* _Anweisungen_:
a - Welche zwei Hypothesen werden laut dem Text über Hypothesentests im Kern formuliert?
b - Fassen Sie den Absatz aus dem Text über Hypothesentests, der mit „In der Statistik ist“ beginnt, als kurze Stichpunktliste zusammen.
c - Schreiben Sie aus dem Text über Hypothesentests den Abschnitt ab, der mit „In der Statistik“ beginnt und bis einschließlich „die Alternativhypothese (H1).“ reicht.

* _Quelle_:
---

In der Statistik ist das Testen von Hypothesen ein Eckpfeiler, der es Forschern und Datenanalysten ermöglicht, fundierte Entscheidungen auf der Grundlage von Daten zu treffen. Im Wesentlichen geht es bei der Hypothesenprüfung darum, die Wahrscheinlichkeit zu bestimmen, mit der eine bestimmte Hypothese über einen Datensatz wahr ist. Es handelt sich um eine Methode zur Annahme oder Ablehnung von Hypothesen, die häufig zu neuen Einsichten und Erkenntnissen führt.

Wie Hypothesen getestet werden

Das Testen von Hypothesen ist ein grundlegendes statistisches Instrument, das es ermöglicht, auf der Grundlage von Stichprobendaten Rückschlüsse über eine Grundgesamtheit (Population) zu ziehen. Im Kern geht es darum, zwei konkurrierende Hypothesen zu formulieren: die Nullhypothese (H0) und die Alternativhypothese (H1).

---

* _Gespeicherte Zeilen_:
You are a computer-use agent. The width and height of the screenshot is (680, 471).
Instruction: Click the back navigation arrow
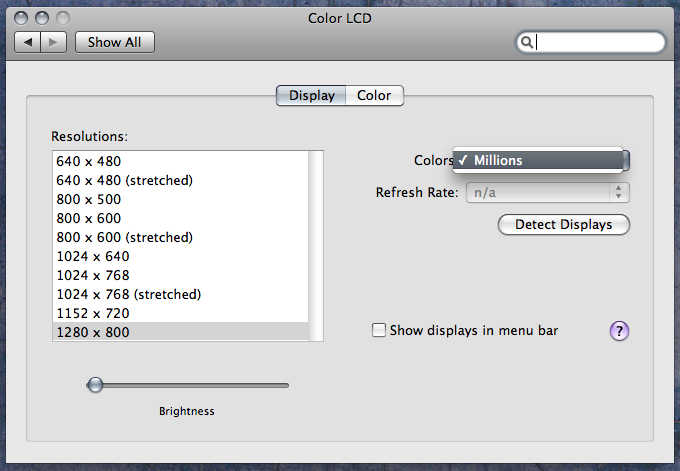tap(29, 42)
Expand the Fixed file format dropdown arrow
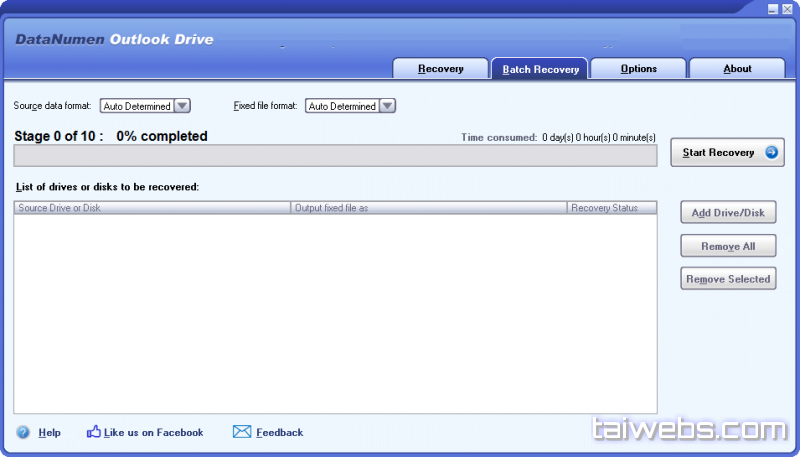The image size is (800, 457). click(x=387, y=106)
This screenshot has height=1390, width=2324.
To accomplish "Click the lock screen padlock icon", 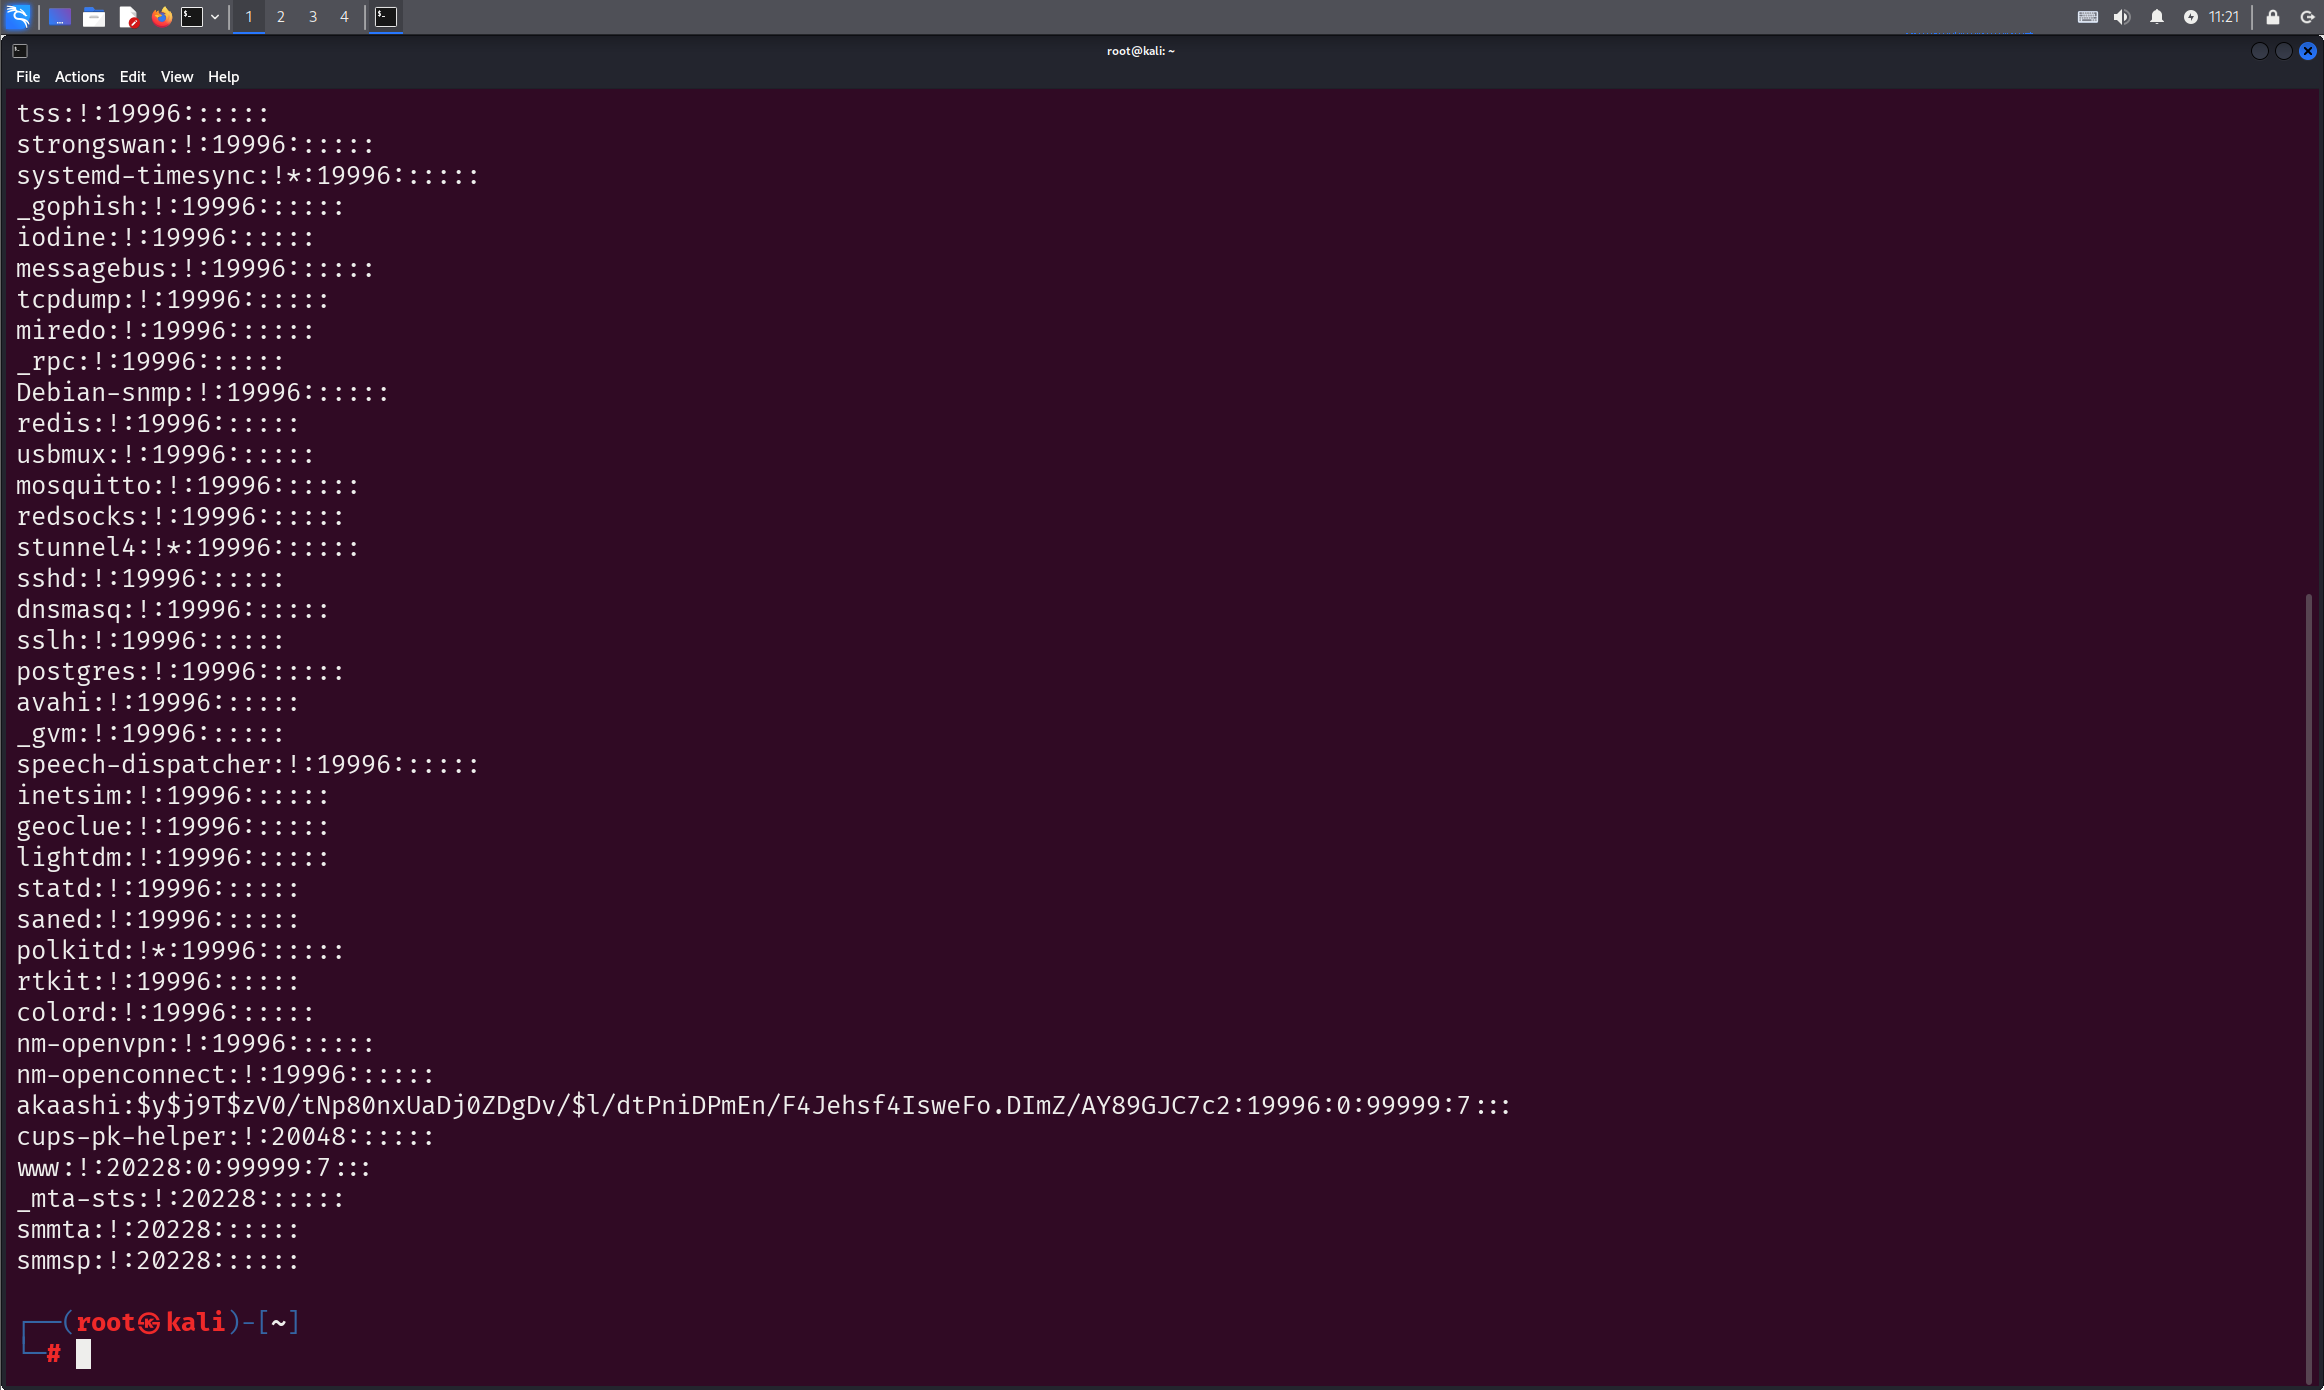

---

* _Ergebnisse der Reihenfolge_:
a - Die Nullhypothese (H0) und die Alternativhypothese (H1).

b -
- Das Testen von Hypothesen ist ein Eckpfeiler der Statistik.
- Es ermöglicht Forschern und Datenanalysten fundierte, datenbasierte Entscheidungen.
- Es bestimmt die Wahrscheinlichkeit, mit der eine Hypothese über einen Datensatz wahr ist.
- Es dient zur Annahme oder Ablehnung von Hypothesen und führt oft zu neuen Einsichten und Erkenntnissen.

c -
In der Statistik ist das Testen von Hypothesen ein Eckpfeiler, der es Forschern und Datenanalysten ermöglicht, fundierte Entscheidungen auf der Grundlage von Daten zu treffen. Im Wesentlichen geht es bei der Hypothesenprüfung darum, die Wahrscheinlichkeit zu bestimmen, mit der eine bestimmte Hypothese über einen Datensatz wahr ist. Es handelt sich um eine Methode zur Annahme oder Ablehnung von Hypothesen, die häufig zu neuen Einsichten und Erkenntnissen führt.

Wie Hypothesen getestet werden

Das Testen von Hypothesen ist ein grundlegendes statistisches Instrument, das es ermöglicht, auf der Grundlage von Stichprobendaten Rückschlüsse über eine Grundgesamtheit (Population) zu ziehen. Im Kern geht es darum, zwei konkurrierende Hypothesen zu formulieren: die Nullhypothese (H0) und die Alternativhypothese (H1).